Among the entries that follow, find every line with the word "mode" and copy it.

■ **Entries supplied**:
^^^^^^^^
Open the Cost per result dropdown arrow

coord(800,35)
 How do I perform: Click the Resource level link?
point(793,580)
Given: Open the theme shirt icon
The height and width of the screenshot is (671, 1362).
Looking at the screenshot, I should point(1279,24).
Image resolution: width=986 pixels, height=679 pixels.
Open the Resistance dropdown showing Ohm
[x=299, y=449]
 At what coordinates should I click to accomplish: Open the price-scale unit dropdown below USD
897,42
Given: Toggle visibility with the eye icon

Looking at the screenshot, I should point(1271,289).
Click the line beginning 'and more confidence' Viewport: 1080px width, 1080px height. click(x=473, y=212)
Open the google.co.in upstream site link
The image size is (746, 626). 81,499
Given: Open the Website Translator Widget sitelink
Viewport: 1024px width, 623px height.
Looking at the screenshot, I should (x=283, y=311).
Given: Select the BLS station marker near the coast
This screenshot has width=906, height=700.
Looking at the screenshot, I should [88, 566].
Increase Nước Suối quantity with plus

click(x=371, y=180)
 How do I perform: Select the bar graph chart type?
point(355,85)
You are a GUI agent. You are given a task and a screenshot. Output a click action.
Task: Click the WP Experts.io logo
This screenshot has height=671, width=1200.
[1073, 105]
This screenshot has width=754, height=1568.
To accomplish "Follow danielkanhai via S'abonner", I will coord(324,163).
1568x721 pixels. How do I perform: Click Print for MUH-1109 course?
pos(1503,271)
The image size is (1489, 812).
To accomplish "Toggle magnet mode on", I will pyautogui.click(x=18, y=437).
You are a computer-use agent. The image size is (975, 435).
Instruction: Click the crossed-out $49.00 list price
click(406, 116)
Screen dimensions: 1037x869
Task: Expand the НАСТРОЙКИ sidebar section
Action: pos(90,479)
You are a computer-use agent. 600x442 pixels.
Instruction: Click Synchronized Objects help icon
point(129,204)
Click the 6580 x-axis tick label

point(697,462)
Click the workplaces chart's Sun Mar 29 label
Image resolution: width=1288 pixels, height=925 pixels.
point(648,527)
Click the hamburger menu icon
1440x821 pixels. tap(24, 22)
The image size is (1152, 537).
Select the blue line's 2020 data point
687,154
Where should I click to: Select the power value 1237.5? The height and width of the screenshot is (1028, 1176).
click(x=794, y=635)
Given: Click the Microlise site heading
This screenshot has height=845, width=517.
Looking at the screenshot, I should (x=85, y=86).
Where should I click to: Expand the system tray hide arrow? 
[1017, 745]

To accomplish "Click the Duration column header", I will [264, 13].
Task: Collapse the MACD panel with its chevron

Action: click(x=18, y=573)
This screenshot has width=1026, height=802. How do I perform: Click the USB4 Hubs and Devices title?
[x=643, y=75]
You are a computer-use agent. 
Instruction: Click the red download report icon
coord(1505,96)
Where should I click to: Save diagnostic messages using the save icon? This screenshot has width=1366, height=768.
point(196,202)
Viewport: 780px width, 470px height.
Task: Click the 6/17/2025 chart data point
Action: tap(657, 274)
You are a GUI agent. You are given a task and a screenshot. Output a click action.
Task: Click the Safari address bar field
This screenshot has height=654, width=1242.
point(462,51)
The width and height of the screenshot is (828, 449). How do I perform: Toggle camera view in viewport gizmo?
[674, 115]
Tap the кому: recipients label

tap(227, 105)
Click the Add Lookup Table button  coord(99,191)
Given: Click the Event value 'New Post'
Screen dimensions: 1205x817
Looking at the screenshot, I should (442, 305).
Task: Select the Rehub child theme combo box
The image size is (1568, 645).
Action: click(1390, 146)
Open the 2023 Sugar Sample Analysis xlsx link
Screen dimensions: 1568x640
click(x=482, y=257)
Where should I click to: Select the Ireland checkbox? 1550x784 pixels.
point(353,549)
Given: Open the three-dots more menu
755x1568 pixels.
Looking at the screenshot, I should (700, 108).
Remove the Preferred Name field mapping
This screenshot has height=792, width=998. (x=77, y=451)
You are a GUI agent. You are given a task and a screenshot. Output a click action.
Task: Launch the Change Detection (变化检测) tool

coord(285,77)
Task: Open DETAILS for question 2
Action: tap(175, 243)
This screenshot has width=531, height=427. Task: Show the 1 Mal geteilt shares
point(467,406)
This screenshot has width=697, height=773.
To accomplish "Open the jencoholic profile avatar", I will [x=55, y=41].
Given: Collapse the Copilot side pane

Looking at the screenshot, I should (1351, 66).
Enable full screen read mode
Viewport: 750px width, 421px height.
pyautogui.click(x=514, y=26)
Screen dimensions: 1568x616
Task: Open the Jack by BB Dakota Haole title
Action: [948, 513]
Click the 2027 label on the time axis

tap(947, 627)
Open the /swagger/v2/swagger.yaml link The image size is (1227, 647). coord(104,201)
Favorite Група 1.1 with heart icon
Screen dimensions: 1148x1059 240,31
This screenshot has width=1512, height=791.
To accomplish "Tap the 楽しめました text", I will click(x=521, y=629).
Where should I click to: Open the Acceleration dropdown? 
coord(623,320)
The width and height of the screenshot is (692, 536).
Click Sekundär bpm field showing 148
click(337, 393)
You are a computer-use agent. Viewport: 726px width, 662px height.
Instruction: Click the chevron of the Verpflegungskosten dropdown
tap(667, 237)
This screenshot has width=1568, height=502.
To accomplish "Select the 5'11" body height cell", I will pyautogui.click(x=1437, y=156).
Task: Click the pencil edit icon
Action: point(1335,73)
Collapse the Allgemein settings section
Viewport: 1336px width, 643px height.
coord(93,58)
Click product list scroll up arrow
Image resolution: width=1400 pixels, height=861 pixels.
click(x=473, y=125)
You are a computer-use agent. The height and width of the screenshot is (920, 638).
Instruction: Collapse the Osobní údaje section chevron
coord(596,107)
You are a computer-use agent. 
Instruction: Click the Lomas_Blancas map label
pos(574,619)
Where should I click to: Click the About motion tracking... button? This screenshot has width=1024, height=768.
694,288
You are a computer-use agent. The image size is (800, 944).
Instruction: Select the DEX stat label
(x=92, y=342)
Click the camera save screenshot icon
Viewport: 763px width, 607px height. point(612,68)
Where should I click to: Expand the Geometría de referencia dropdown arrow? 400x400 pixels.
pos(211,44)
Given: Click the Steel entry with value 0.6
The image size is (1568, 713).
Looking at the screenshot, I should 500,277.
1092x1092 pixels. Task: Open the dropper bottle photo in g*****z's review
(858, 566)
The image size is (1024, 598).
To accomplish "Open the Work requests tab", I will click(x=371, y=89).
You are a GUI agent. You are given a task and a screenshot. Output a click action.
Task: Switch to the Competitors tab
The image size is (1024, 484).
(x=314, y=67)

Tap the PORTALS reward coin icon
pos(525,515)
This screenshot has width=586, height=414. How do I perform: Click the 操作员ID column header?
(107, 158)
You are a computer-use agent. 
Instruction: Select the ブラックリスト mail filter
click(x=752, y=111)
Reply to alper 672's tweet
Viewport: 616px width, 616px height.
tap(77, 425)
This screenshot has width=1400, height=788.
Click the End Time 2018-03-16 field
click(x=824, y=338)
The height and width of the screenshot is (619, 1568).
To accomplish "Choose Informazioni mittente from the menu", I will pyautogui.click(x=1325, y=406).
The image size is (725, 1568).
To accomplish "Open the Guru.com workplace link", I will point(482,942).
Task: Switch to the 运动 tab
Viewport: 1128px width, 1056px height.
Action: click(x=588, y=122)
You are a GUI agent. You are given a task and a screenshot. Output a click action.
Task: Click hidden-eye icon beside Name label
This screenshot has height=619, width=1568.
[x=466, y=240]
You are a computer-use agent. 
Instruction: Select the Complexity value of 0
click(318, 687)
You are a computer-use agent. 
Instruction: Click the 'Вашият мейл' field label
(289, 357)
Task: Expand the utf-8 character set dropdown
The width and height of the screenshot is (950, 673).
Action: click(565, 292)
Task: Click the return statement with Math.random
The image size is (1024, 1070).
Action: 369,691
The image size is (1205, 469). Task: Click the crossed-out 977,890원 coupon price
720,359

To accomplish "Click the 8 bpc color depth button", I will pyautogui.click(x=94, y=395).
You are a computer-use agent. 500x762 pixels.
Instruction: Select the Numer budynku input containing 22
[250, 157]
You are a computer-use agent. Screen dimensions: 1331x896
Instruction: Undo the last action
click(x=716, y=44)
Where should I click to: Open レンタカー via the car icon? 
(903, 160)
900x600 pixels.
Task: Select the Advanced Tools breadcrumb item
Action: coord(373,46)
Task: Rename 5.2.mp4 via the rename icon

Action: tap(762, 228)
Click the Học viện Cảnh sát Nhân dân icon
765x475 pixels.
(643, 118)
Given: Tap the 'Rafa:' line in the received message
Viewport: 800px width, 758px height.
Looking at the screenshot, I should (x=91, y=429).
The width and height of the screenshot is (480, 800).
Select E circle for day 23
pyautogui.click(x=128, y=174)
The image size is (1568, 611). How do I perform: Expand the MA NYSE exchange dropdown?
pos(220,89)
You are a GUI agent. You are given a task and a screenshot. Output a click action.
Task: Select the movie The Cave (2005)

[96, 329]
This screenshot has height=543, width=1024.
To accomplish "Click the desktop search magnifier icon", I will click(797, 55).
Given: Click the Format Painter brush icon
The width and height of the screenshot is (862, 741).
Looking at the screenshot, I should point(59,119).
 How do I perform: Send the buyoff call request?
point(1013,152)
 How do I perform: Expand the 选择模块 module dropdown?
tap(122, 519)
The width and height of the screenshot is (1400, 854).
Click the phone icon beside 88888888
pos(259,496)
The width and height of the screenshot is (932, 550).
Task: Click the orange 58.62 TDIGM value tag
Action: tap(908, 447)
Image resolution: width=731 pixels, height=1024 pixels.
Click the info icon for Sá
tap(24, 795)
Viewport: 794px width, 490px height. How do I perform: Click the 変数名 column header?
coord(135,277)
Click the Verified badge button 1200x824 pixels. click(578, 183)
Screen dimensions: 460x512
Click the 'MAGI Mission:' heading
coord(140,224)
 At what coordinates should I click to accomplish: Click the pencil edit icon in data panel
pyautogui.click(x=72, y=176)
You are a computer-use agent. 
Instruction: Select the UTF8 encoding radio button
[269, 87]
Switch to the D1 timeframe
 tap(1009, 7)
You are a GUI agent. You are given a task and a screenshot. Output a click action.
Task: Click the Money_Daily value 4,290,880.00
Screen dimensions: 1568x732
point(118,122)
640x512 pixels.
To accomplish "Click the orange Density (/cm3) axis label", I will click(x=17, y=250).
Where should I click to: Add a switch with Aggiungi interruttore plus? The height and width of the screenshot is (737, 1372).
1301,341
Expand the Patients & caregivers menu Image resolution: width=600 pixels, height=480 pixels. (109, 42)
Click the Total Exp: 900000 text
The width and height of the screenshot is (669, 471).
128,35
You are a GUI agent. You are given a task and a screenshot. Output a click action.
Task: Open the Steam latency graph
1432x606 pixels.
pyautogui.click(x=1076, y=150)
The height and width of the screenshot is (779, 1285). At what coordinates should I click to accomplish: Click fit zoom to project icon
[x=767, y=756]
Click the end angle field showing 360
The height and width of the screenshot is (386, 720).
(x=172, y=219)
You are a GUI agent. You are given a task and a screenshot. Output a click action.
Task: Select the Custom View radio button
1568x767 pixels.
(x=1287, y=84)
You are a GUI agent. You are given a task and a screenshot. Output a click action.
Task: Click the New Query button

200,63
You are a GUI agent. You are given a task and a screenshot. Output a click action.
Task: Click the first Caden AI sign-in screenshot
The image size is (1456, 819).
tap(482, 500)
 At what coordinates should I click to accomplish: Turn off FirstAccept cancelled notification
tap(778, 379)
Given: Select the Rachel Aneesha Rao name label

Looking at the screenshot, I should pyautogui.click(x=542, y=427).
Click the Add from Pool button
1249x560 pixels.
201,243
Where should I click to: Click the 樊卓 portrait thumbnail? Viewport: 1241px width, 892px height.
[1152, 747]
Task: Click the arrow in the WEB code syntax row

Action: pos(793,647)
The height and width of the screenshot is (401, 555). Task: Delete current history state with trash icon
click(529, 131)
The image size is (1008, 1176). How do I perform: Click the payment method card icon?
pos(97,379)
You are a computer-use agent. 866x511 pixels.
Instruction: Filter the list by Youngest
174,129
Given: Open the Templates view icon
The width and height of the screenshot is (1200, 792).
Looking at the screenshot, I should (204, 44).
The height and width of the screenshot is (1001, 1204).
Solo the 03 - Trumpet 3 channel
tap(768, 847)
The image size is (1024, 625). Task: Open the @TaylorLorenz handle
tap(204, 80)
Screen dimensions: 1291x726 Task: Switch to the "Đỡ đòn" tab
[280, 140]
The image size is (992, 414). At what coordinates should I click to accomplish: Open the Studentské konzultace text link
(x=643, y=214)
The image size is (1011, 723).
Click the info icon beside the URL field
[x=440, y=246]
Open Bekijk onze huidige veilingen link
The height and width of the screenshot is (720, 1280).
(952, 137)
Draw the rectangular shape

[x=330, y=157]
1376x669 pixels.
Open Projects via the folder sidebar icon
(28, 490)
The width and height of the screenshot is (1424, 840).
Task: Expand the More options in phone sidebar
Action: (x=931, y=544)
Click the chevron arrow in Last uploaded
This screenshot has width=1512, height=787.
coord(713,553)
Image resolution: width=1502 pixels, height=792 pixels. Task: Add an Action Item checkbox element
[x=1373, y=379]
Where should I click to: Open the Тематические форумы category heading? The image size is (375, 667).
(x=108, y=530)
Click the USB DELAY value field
^^^^^^^^
■ **Exercise response**:
To accomplish "Toggle magnet mode on", I will pyautogui.click(x=18, y=437).
Enable full screen read mode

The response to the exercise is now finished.